June 2014
In Memoriam, Rulan Chao Pian, 1922–2013
Articles
Law, Deities, and Beyond
From Sanyan Stories to Xingshi yinyuan zhuan
Xiaoqiao Ling compares several Sanyan stories with the full-length novel Xingshi yinyuan zhuan, especially in the context of seventeenth-century print culture and the social practice of merit-accumulation, to show how the two genres differ in their representation of law. The Sanyan stories target both an imagined, illiterate mass audience and the sophisticated literatus reader; they thus adopt the storyteller’s voice to educate the former and provide marginal commentary to address the literate elite. Set in everyday reality, the courtroom stands out as a fictional space where retributive calculations are carried out to fulfill the mandate of Heaven. By contrast, Xingshi yinyuan zhuan removes the storyteller’s voice and invokes multiple moral discourses to explore the limitations of law as a human institution. Morality, Ling concludes, is a fluid field shaped not only by the contemporary intellectual debates but also by the audience that the author anticipates.

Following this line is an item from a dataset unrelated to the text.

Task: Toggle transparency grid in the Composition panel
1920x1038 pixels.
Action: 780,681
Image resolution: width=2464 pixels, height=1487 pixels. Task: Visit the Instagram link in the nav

Poets, Paragons, and Literary Politics
Sugawara no Michizane in Imperial Japan
Robert Tuck examines the Meiji reception of the Heian scholar and poet Sugawara no Michizane (845–903) to outline the development of several influential modern narratives of Sino-Japanese literary relations. Beginning with the views of Michizane held by Edo-period Confucian scholars, he proceeds to cover key debates among Meiji scholars concerning Michizane as an icon of imperial loyalty and as a kanshi poet of “utmost sincerity” (shisei). In the 1890s literary scholars attacked all Heian kanshi writing as insincere and formalistic, but from 1902, the one-thousandth anniversary of Michizane’s death, other scholars made Michizane the focus of a new narrative in which Japan overcame the linguistic obstacles of literary Chinese and domesticated kanshi. By analyzing Meiji scholars’ discourse on Michizane, Tuck reveals the cultural and ideological currents that continue to influence narratives of Sino-Japanese literary history to the present day.